__Records shown__

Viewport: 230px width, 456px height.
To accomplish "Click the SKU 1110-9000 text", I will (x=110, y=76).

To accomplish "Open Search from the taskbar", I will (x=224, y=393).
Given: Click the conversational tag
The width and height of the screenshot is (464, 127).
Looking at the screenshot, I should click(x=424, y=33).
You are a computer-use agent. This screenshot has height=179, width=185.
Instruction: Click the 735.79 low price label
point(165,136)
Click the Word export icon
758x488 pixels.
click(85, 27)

--

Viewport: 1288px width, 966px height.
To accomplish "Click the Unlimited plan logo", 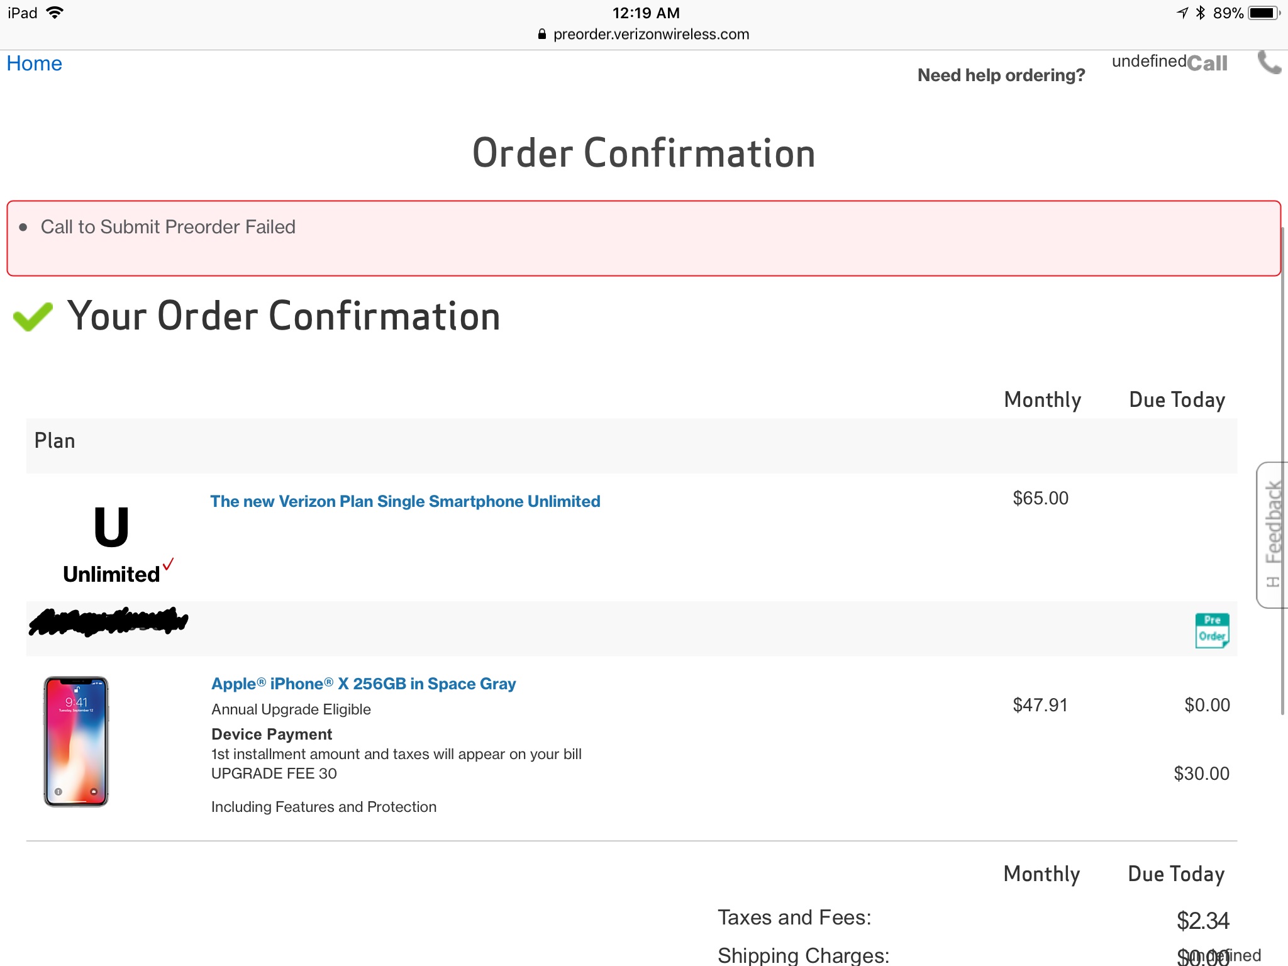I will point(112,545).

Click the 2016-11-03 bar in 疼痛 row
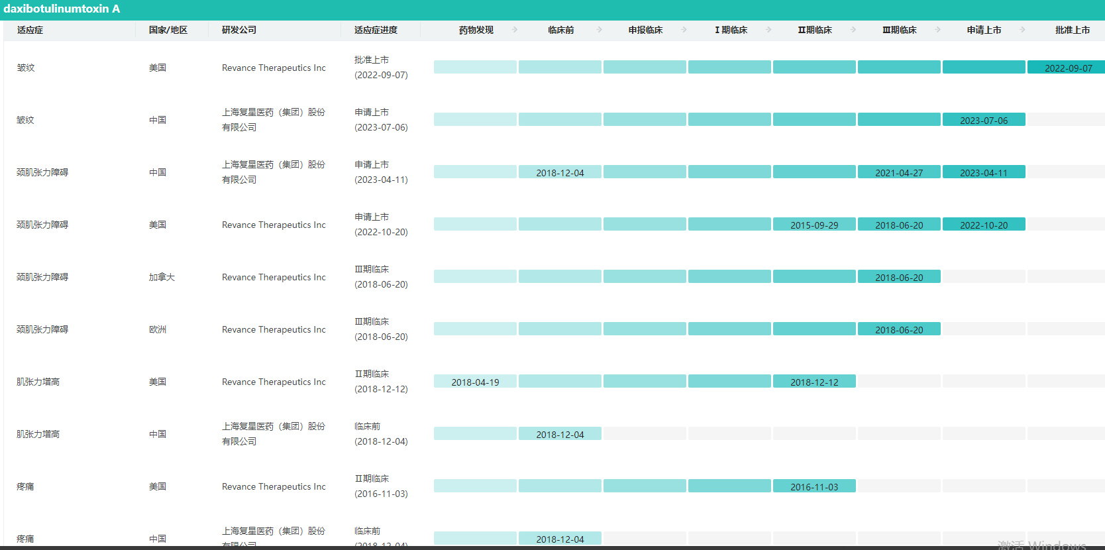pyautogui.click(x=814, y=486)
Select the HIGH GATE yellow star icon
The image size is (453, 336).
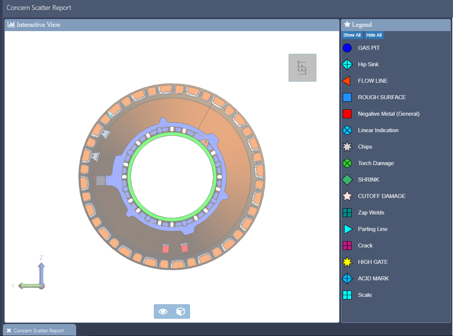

__What needs to be done__
Copy the stretch of the records above that runs from the line with "Viewport: 230px width, 456px height." through the line with "Given: Click the conversational tag". Both end lines belong in the copy, and nothing else does.

__Solved exercise__
Viewport: 230px width, 456px height.
To accomplish "Click the SKU 1110-9000 text", I will (x=110, y=76).

To accomplish "Open Search from the taskbar", I will (x=224, y=393).
Given: Click the conversational tag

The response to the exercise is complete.